Opération conjointe gendarmerie – police à Saint-Brieuc (22).
© MI DICOM / J. Groisard

La dualité police-gendarmerie, appréhendée par référence au paradigme du dualisme policier, constitue-t-elle un angle d’approche particulièrement opérant pour aborder les rapports entre ces deux institutions policières ? Après avoir vu le jour sous l’absolutisme monarchique, avec le développement séparé de deux forces, en charge de la sûreté l’une des campagnes (maréchaussées), l’autre des villes (guet et intendants de police en province, lieutenance générale de police à Paris), le dualisme policier a été adopté par les constituants en 1791 et n’a jamais été remis en cause par les régimes qui se sont succédés. Sous le Premier Empire et la Restauration, comme sous la Monarchie de Juillet et le Second Empire, il est apparu comme un moyen de dissiper le risque d’omnipotence d’un ministre de la Police sous l’autorité duquel serait placé l’ensemble des gendarmes et des policiers2. Depuis l’époque révolutionnaire, la législation et la réglementation avaient imposé la nécessaire collaboration des commissaires de police et des gendarmes puisque la force armée des seconds avait besoin de l’autorité légale des premiers pour se manifester par l’intermédiaire de la réquisition préfectorale.

À partir des années 1890, en particulier après le drame de Fourmies, le 1er mai 1891, la mise au point d’un maintien républicain de l’ordre devient une préoccupation politique des pouvoirs publics. Ainsi, en dépit de la dualité de leurs institutions de rattachement, gendarmes et policiers furent amenés à collaborer étroitement, et ce par-delà les tensions passées. Les échanges mutuels de savoirs professionnels – notamment des nouvelles techniques d’anthropométrie judiciaire importées de la préfecture de police – et de revendications corporatives furent quelques-uns des effets de ces rapports conjoncturels entre militaires et civils. En effet, au fur et à mesure que reculait parmi les gendarmes la dépréciation du policier progressait concomitamment la valeur attachée à l’exercice de la police judiciaire. La création des brigades mobiles en 1907-1908 n’était évidemment pas pour rien dans cette inversion. Sous certains aspects, le maintien de l’ordre assuré de concert favorisa durant toute la Troisième république une relative « policiarisation » de la gendarmerie nationale et, réciproquement, une militarisation de la police3. Le train de lois et décrets du 19 avril au 17 juillet 1941 imposant une étatisation de la police, conforta encore un peu plus cette tendance.

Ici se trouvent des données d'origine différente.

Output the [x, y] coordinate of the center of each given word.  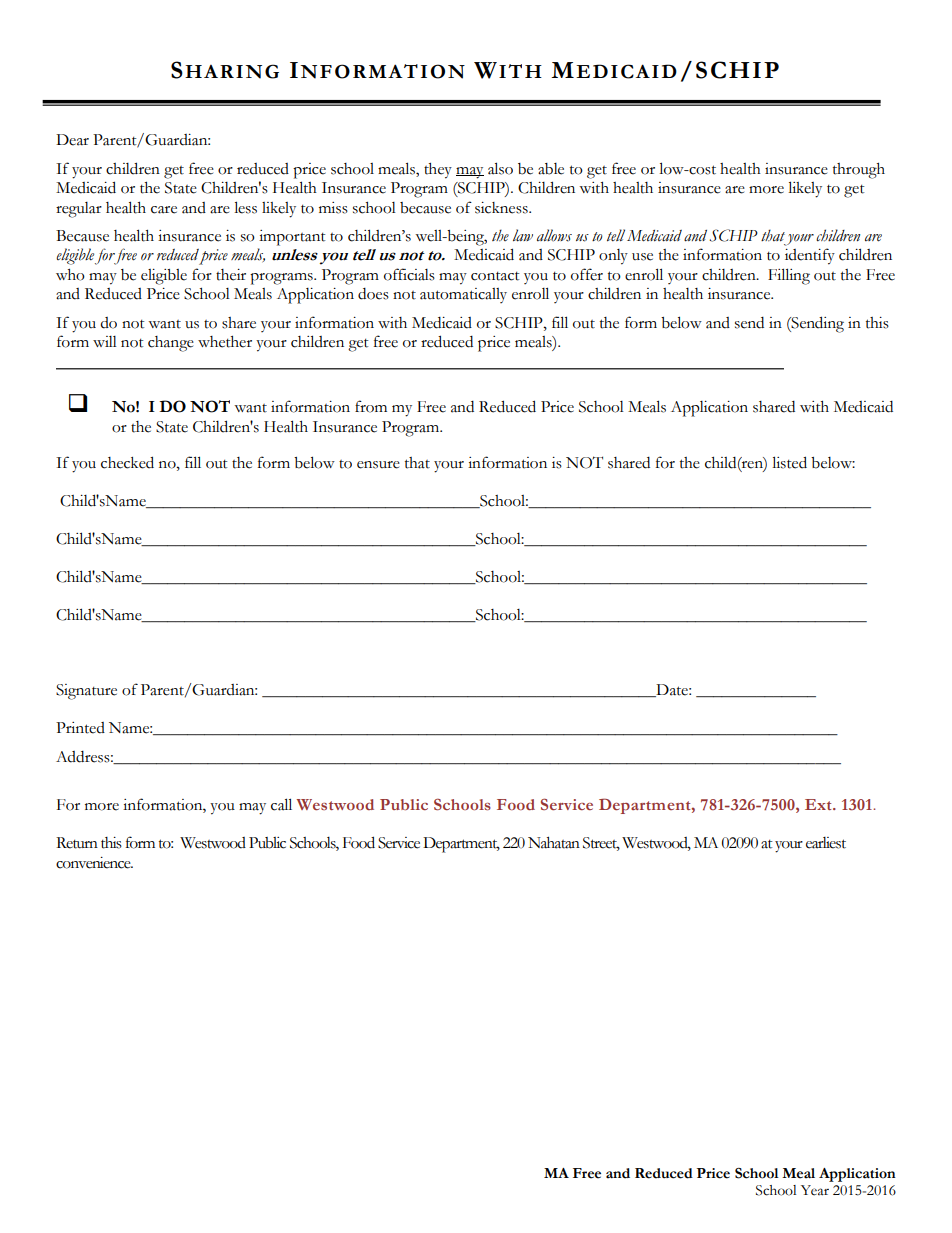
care [164, 210]
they [438, 171]
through [859, 171]
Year [815, 1190]
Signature [86, 692]
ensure [378, 465]
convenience [94, 863]
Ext [819, 804]
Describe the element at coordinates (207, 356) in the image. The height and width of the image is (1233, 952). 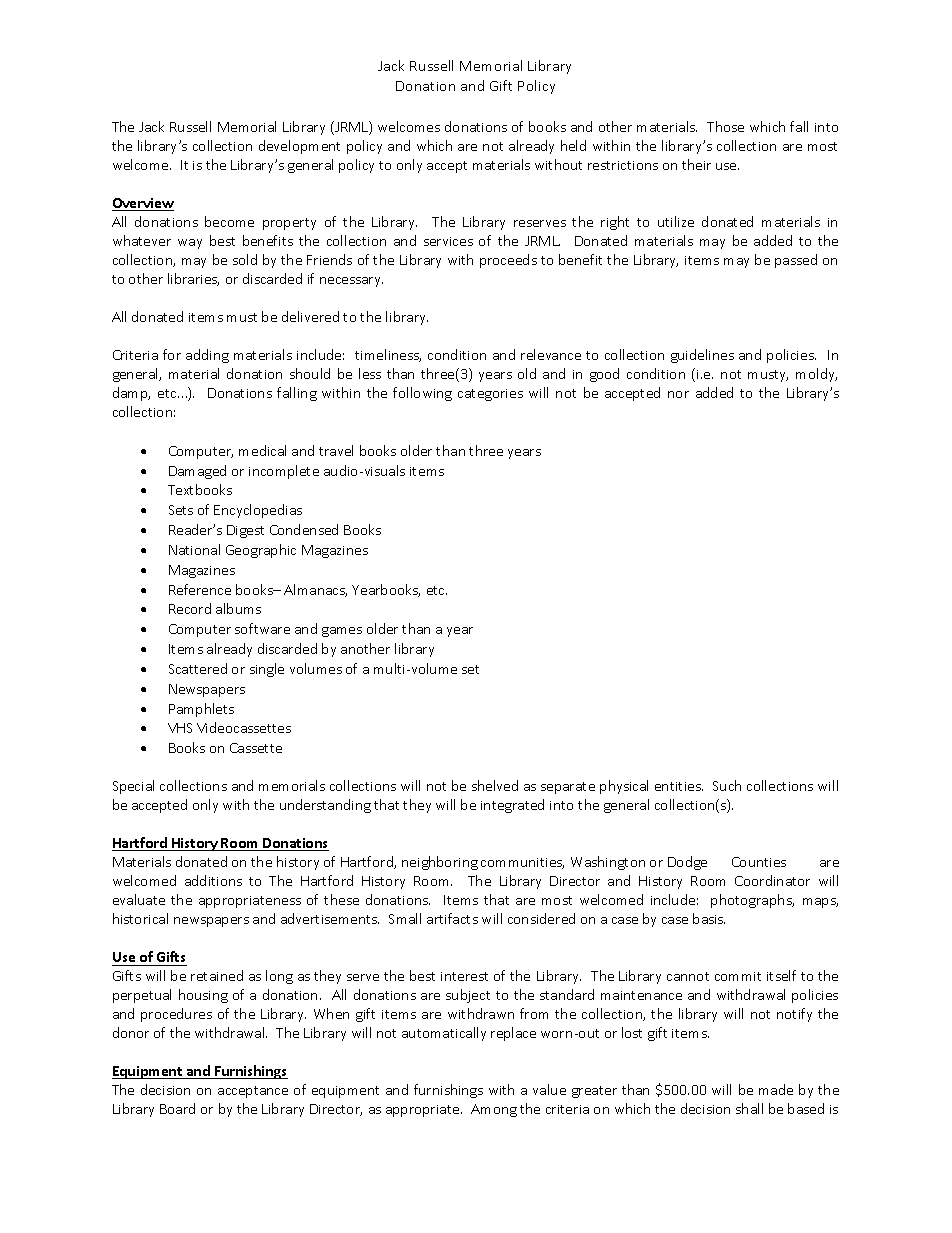
I see `adding` at that location.
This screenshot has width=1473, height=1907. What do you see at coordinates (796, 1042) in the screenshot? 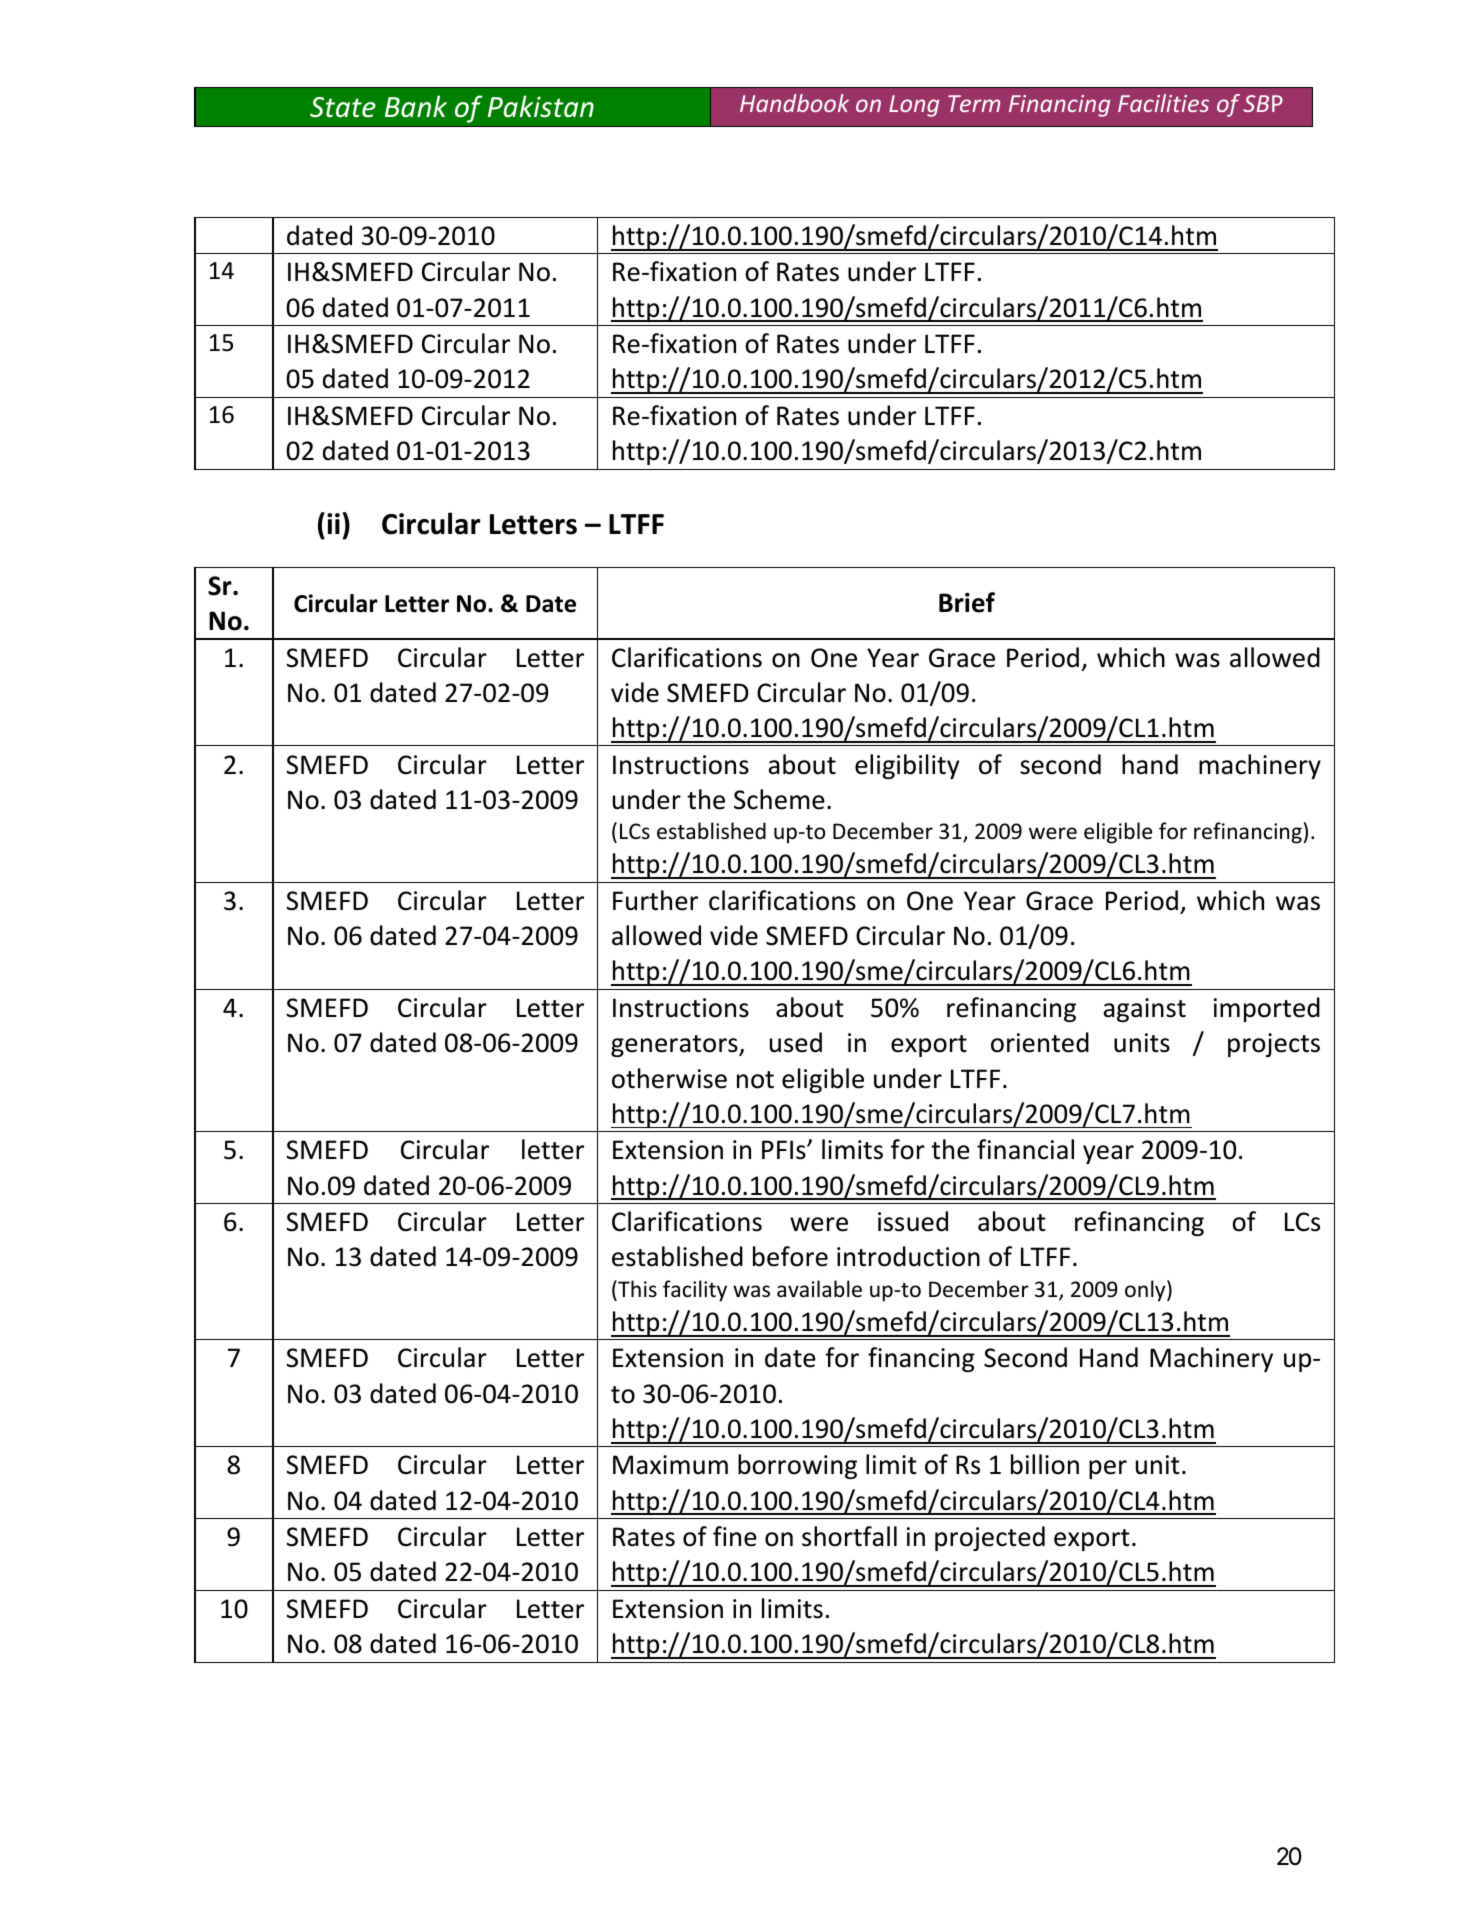
I see `used` at bounding box center [796, 1042].
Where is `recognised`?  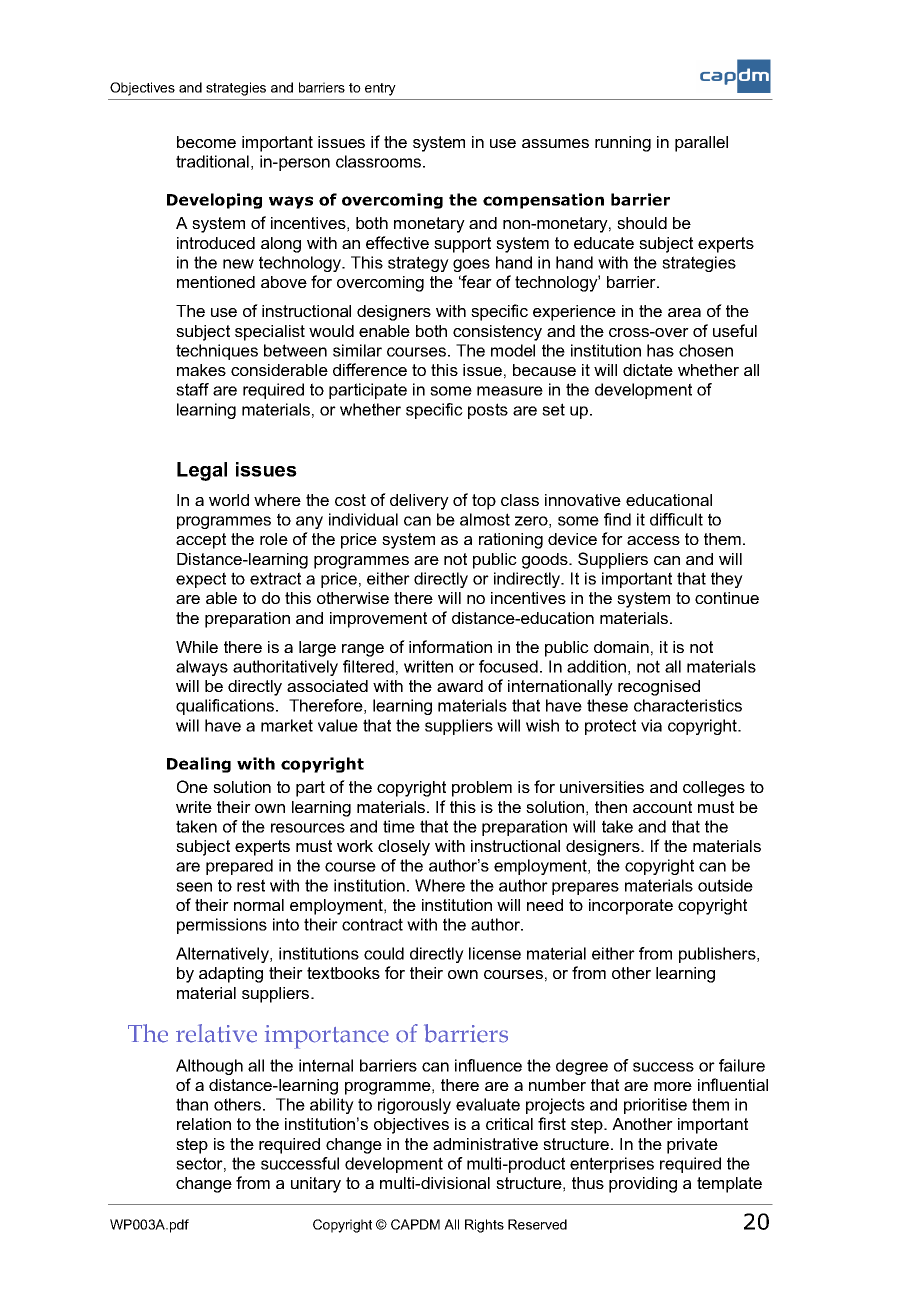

La période de l’après-guerre, pour les polices, vit se mêler des éléments de continuité (achèvement de l’étatisation, augmentation de la présence policière, poursuite de la professionnalisation) et les bouleversements structurels (renouvellement du personnel, moindre proximité vis-à-vis de la population, guerre d’Algérie). Avec l’instauration de la Vème République, suite aux différentes mutations politiques, économiques et sociales intervenues, la police fut ainsi amenée à adapter ses missions traditionnelles et à redéfinir ses périmètres d’intervention. La montée en puissance des missions de police judiciaire de la gendarmerie4 et la complexité des règles de répartition des compétences territoriales (l’extension de compétence prévue par le code de procédure pénale face à la mobilité de la délinquance a favorisé la reconquête de la gendarmerie) furent dès lors sources d’une confrontation plus ou moins larvée entre les deux institutions.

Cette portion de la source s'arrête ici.